──────── Passage provided ────────

A collaboration with The New School and the European Democracy Institute
 

A Reliable Ally? Catholicism and Democracy Under Pope Leo XIV

A Franciscan Monk Preaching, Anonymous (Italy), Walters Art Museum, Public domain, via Wikimedia Commons

In his recent piece relaunching the Democracy Seminar, Jeff Goldfarb continues a project in which he has been engaged for many years: the creation and preservation of genuinely plural spaces. These are the kinds of spaces where people with diverse fundamental commitments can encounter one another in their differences, engage in debate as equals, and discover issues of common concern. It is because the Seminar has itself long been a space woven through with this ethos – an ethos lacking in so much public discourse today – that I take its renewed presence as both an “escape toward freedom” and a “small act of repair.”

For my part, and from my own particular commitments as a Catholic priest and a sociologist, I feel a deep desire to find, or create, just such spaces. In our own dark times this desire emerges as a felt need to be a part of communities that are united not by pre-existing commonalities but by a commitment to a common search for the common good. Communities, that is, like the Democracy Seminar. It is because the Seminar is such a space that I take it to be a good place to raise a question that emerges from my own commitments and yet is, I think, of shared relevance. 

This is the question: to what extent can the Catholic Church be taken as an ally in the ongoing project of combating authoritarianism and reconstituting both the systems and the ethos of democracy? This is a pressing question not only because of the fragility of many actually existing democracies but because, at least since Pope Paul VI’s address to the United Nations in 1965, the Catholic Church has been among the strongest supporters of a democratic, multilateral, human-rights-based, international order. Can it still be counted on for such support?

Officially, the answer is unquestionably yes. Yet despite the supportive words and actions of its current leader, the recently elected Pope Leo XIV, the Church’s capacity to play this role is under serious internal strain. The question I want to put before the Seminar, then, is not whether Catholicism officially supports democracy – it clearly does – but whether it has the internal resources to maintain control over the meaning of its own tradition in the face of forces (many of them internal) that are attempting to conscript Catholic language and practice for anti-democratic ends. Since Catholicism is far from the only officially pro-democratic institution whose discursive tradition is currently contested from within, I offer this analysis in hope of uncovering portable concepts and patterns that may be helpful to other traditions under similar strain.

Paternal or Fraternal? Two Versions of Catholic Modernity

Some history will be helpful in sketching the particular shape of the Catholic dilemma. The political détente between Catholicism and democracy was part of a much larger and longer reconciliation process – the formation of what the historian James Chappel has called a Catholic modernity. As he argues in Catholic Modern, the ceasefire between Catholicism and modernity was forged not during the Second Vatican Council but in the interwar period of the 1930s. It was then, in the face of the twin ideologies of fascism and communism, that Catholic leaders came face to face with the fact that a straightforward, ultramontanist opposition to modernity was no longer viable. In Chappel’s telling, it was in these years that the question began to shift from whether one could be modern and Catholic to how. What he shows is that the two answers given to this “how” question split Catholicism into two dueling strands – strands that are still vying for control of the Catholic discursive tradition today.

────────

→ **Directives**:
a: Retype the passage from the essay on Catholicism and democracy, starting at "This is the" and ending at "for such support?".
b: Name every individual person mentioned by name in the essay on Catholicism and democracy.

──────── Entries supplied ────────

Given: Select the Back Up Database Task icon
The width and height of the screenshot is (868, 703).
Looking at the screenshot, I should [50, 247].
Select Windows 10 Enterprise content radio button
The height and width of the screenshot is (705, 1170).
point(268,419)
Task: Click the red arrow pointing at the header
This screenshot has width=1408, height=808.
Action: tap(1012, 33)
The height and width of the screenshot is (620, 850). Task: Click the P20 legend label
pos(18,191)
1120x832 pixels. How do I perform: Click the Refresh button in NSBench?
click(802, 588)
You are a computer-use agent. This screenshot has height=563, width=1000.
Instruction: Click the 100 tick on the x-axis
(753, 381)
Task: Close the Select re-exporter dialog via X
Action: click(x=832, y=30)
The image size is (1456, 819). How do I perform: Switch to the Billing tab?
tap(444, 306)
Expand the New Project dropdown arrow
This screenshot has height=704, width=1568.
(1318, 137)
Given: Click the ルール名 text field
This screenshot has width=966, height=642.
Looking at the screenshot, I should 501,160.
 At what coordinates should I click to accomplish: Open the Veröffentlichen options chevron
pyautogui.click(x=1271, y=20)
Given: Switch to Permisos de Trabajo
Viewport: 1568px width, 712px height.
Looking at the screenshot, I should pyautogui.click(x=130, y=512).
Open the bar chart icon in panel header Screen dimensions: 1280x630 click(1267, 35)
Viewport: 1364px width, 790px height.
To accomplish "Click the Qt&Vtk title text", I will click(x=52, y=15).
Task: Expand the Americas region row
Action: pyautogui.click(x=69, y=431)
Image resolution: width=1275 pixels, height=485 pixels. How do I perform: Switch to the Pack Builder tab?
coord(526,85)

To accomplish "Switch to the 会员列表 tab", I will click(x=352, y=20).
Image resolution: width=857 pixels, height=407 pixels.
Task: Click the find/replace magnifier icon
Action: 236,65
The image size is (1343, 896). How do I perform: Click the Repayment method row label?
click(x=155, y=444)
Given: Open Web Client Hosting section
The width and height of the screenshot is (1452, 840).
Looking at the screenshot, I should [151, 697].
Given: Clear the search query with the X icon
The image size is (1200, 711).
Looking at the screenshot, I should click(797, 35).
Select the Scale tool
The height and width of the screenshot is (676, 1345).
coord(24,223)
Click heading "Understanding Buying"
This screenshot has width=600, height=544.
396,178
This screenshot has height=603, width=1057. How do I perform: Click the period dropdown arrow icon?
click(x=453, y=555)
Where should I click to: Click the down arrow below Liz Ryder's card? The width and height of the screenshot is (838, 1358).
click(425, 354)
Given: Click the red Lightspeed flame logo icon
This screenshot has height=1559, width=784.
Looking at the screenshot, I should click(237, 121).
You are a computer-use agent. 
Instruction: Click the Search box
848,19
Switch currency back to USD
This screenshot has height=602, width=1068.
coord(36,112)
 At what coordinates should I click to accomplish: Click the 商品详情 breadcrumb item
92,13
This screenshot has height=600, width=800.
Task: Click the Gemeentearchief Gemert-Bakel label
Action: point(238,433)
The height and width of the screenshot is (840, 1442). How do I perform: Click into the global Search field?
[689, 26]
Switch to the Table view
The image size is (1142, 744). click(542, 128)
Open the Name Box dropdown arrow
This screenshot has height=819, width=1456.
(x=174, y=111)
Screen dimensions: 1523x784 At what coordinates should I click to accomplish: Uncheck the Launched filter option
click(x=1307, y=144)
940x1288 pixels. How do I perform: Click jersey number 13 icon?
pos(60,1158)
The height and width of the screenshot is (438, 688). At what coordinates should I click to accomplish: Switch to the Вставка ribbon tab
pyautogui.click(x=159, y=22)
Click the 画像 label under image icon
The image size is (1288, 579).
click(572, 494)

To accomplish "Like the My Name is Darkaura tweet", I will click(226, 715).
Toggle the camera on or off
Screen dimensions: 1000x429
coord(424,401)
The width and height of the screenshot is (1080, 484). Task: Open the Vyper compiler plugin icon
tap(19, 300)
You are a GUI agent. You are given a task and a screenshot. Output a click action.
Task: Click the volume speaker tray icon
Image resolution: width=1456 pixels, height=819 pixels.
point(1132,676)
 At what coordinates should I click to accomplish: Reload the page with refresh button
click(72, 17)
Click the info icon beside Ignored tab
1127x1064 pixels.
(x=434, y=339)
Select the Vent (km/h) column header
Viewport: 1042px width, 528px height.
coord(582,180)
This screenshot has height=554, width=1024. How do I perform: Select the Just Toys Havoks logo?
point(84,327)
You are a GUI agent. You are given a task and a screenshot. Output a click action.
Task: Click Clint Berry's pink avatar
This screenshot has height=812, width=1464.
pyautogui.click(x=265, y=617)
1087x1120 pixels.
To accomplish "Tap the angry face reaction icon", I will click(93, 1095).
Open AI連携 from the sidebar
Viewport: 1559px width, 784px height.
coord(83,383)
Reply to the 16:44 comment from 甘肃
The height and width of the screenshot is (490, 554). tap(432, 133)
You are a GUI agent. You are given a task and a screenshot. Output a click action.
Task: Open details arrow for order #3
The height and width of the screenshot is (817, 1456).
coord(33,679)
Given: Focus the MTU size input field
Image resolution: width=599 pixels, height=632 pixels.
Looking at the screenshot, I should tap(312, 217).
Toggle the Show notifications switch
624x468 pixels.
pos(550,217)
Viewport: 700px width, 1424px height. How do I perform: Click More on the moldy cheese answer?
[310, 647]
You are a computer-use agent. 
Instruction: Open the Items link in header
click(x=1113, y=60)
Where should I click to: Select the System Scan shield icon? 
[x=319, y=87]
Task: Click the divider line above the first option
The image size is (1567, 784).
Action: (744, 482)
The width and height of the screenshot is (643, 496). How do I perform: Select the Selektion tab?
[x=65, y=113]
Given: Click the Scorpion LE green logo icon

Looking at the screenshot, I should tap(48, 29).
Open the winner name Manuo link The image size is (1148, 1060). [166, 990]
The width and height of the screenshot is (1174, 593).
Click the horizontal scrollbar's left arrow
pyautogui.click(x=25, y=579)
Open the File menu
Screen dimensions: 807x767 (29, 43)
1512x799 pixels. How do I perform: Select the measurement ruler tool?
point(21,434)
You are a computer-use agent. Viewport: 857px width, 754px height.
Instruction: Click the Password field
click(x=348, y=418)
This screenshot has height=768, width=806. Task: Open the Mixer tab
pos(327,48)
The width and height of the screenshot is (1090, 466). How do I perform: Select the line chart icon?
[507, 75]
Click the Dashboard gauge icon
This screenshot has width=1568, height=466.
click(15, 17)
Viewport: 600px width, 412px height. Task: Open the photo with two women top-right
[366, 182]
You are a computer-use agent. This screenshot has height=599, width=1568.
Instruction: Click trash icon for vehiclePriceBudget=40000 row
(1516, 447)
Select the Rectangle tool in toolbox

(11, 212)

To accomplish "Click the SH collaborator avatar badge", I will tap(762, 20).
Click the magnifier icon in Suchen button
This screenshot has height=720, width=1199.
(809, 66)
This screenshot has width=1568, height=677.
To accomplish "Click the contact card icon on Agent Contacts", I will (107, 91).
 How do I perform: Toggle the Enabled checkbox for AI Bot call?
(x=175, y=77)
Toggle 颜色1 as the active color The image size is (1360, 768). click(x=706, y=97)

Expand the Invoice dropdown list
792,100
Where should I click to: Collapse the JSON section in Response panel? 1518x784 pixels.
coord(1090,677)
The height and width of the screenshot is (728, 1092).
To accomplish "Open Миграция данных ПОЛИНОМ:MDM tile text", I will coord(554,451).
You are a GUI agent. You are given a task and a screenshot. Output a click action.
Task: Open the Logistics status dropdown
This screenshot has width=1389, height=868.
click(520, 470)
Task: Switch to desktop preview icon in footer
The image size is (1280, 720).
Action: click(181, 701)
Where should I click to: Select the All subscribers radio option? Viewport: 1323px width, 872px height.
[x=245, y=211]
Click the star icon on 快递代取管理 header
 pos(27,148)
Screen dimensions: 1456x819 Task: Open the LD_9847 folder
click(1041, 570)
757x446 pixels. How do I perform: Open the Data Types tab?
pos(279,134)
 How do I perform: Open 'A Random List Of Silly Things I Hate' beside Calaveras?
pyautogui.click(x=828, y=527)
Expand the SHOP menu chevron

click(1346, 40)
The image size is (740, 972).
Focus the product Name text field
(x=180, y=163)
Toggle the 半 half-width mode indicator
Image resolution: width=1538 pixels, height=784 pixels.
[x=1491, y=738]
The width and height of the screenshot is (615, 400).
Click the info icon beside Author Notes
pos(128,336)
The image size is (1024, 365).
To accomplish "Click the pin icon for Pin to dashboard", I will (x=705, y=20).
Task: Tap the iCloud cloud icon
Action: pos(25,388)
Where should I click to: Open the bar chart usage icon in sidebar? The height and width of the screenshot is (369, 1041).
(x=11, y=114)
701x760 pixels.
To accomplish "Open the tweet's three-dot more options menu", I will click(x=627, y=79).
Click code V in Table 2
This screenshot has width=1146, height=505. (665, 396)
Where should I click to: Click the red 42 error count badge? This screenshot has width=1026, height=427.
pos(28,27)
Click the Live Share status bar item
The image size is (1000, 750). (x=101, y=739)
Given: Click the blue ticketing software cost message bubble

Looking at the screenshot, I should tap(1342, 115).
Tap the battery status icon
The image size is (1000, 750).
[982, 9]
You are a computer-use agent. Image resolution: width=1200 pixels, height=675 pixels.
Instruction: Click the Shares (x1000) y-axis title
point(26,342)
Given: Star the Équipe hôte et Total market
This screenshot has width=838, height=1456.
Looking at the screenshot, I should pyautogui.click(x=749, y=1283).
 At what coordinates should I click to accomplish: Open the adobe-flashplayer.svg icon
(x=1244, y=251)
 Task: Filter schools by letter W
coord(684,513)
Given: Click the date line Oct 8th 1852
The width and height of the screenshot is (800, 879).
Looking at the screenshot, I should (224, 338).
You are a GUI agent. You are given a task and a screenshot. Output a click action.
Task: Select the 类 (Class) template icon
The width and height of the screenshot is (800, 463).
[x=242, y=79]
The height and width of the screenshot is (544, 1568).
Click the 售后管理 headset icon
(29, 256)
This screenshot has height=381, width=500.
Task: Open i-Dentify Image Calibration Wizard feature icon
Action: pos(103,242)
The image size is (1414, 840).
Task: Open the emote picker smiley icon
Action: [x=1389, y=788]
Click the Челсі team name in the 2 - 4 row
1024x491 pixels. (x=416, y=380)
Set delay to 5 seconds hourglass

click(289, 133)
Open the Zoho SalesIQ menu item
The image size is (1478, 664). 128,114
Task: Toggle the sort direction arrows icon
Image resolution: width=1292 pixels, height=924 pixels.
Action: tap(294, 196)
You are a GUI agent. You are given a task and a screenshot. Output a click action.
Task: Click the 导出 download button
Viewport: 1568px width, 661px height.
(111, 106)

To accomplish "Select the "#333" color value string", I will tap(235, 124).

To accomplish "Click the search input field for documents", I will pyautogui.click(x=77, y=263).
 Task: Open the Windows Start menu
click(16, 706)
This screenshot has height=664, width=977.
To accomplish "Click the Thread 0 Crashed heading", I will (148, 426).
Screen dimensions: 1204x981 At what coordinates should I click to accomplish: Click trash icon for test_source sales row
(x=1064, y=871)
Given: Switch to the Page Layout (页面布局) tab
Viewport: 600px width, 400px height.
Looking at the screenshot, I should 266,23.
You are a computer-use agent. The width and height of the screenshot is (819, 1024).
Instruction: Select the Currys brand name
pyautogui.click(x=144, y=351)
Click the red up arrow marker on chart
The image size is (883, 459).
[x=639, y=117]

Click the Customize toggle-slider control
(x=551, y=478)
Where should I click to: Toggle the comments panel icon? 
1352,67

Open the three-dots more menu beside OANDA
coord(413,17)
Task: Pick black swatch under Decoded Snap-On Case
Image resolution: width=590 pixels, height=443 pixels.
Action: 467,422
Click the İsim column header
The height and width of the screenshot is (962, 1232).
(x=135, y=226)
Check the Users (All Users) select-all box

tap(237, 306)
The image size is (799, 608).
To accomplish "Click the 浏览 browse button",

────────

→ **Task-by-task answers**:
a:
This is the question: to what extent can the Catholic Church be taken as an ally in the ongoing project of combating authoritarianism and reconstituting both the systems and the ethos of democracy? This is a pressing question not only because of the fragility of many actually existing democracies but because, at least since Pope Paul VI’s address to the United Nations in 1965, the Catholic Church has been among the strongest supporters of a democratic, multilateral, human-rights-based, international order. Can it still be counted on for such support?

b: Pope Leo XIV, Jeff Goldfarb, Pope Paul VI, James Chappel